Machine Learning Improves Assessment of Mesoscale Offshore Wind Resources over the Yellow Sea

Numerical weather prediction (NWP) models, widely applied in mesoscale offshore wind resource assessment, face inherent limitations in accuracy. This study explores the potential of machine learning (ML) techniques to enhance the NWP model performance for offshore wind resource assessment. Three ML models are proposed to correct biases in wind field simulations generated by the Weather Research and Forecasting (WRF) model, utilizing in-situ observations as references. The findings reveal systematic biases in seasonal wind field simulations over the Yellow Sea in China, with overestimation in winter and underestimation in summer. Initial WRF simulations result in a mean root mean square error (RMSE) of 3.15 m s^-1 and a Pearson correlation coefficient (PCC) of 0.76. After ML correction, all three models show significant forecasting improvements. Specifically, the hybrid model incorporating convolutional neural networks (CNN) with long short-term memory networks (LSTM) and attention mechanisms (CNN-LSTM-Attention) achieves the greatest enhancement, reducing RMSE to 1.48 m s^-1 and increasing PCC to 0.95, representing improvements of 53.1% and 25.3% (p < 0.05), respectively, compared to the original WRF model. Similarly, the extreme gradient boosting (XGBoost) and deep neural network (DNN) models demonstrate substantial improvements, achieving RMSE reductions of 45.4% and 51.3%, and PCC increases of 22.7% and 24.6% (p < 0.05), respectively.
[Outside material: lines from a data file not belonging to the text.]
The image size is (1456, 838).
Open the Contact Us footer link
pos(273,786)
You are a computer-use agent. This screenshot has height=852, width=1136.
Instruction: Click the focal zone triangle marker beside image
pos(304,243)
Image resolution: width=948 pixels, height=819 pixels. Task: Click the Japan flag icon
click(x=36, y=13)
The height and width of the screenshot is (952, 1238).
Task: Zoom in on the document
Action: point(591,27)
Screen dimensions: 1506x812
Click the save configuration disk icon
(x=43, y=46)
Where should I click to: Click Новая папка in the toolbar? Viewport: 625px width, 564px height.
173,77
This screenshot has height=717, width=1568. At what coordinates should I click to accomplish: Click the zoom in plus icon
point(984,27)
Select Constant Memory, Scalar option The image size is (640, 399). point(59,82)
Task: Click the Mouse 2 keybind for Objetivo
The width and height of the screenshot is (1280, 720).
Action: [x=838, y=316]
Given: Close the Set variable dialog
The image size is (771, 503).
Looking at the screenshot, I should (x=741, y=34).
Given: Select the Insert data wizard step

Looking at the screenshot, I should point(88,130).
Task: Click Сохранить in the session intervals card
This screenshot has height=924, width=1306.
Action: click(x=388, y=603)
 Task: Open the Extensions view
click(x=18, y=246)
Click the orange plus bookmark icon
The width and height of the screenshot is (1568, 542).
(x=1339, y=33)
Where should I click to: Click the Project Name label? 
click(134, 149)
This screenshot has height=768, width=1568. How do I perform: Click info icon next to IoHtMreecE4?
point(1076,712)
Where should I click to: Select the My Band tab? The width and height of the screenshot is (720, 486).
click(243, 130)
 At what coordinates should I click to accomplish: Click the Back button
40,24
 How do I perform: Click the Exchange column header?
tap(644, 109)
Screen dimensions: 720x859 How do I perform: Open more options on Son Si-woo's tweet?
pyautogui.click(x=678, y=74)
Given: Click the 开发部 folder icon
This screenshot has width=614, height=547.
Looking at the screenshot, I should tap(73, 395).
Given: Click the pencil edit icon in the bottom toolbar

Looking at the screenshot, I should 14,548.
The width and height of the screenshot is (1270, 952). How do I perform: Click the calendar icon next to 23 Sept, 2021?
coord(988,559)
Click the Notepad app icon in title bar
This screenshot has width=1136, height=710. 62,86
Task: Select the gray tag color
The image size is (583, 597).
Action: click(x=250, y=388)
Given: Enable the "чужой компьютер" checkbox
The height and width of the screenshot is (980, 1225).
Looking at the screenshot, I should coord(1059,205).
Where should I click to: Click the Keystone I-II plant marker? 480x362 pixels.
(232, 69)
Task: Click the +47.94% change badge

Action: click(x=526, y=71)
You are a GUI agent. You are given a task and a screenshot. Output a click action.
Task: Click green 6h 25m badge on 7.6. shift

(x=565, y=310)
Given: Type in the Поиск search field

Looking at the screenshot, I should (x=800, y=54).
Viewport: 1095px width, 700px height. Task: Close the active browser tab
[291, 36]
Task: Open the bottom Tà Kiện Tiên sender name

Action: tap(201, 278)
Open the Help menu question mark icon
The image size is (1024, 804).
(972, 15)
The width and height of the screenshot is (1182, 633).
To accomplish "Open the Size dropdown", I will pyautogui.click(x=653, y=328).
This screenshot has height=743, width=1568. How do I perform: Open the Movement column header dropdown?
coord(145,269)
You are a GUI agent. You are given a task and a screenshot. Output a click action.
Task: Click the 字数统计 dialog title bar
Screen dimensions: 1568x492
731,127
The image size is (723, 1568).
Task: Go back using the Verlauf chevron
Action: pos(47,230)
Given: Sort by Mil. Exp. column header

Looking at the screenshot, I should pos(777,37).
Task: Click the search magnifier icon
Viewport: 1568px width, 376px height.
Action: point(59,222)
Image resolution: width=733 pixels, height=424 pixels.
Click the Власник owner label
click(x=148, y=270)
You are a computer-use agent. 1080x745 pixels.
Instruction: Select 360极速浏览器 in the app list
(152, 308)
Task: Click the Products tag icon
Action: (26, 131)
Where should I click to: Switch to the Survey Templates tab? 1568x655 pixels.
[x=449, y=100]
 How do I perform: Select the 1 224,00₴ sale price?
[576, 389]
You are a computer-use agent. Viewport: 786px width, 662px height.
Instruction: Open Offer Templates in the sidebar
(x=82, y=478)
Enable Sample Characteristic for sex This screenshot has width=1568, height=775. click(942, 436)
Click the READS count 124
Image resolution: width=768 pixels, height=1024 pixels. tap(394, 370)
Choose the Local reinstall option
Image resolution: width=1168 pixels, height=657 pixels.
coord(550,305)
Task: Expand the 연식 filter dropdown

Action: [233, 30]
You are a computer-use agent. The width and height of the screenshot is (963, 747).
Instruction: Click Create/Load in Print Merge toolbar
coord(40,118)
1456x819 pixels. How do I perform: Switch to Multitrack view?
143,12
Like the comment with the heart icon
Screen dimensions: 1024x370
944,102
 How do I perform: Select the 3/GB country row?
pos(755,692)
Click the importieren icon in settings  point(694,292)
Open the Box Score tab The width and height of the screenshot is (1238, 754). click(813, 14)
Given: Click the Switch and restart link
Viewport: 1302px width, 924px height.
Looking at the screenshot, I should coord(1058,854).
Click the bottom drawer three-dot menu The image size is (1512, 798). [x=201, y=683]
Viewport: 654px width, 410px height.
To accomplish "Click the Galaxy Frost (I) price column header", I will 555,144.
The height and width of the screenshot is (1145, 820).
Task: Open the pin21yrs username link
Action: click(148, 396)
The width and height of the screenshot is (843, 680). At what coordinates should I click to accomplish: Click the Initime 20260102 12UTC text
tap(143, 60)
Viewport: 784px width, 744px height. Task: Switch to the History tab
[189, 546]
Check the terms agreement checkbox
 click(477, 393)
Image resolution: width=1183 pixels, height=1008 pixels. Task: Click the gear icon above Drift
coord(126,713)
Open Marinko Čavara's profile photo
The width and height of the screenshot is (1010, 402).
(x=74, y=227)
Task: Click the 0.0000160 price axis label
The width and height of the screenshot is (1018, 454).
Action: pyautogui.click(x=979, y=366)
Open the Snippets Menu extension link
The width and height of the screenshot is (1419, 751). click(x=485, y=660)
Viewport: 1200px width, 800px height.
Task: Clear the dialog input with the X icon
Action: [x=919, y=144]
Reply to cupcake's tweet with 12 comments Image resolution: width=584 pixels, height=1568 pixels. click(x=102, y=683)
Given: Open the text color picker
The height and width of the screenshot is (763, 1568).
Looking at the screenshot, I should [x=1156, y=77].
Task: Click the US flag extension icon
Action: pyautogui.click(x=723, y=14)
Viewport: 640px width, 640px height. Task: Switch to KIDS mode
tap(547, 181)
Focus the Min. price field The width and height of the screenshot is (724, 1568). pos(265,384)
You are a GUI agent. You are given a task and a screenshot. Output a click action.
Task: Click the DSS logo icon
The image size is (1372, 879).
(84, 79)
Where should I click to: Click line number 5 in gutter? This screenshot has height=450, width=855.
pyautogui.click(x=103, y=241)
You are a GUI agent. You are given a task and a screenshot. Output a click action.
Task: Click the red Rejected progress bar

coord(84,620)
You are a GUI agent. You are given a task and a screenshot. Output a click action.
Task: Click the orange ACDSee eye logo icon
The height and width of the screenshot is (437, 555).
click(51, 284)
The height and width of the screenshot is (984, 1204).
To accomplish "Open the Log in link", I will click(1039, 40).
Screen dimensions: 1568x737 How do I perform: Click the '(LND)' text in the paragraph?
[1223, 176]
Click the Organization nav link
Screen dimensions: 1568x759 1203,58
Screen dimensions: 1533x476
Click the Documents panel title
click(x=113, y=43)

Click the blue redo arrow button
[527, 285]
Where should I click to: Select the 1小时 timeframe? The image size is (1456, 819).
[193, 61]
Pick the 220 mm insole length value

Notably, XGBoost performs well under stable wind conditions, whereas the CNN-LSTM-Attention model excels at capturing dynamic wind speed variations and processing long-sequence datasets, showcasing superior generalization on independent test sets. This study highlights the significant potential of ML in improving NWP-based wind field simulations, providing a robust scientific foundation for precise offshore wind resource assessments.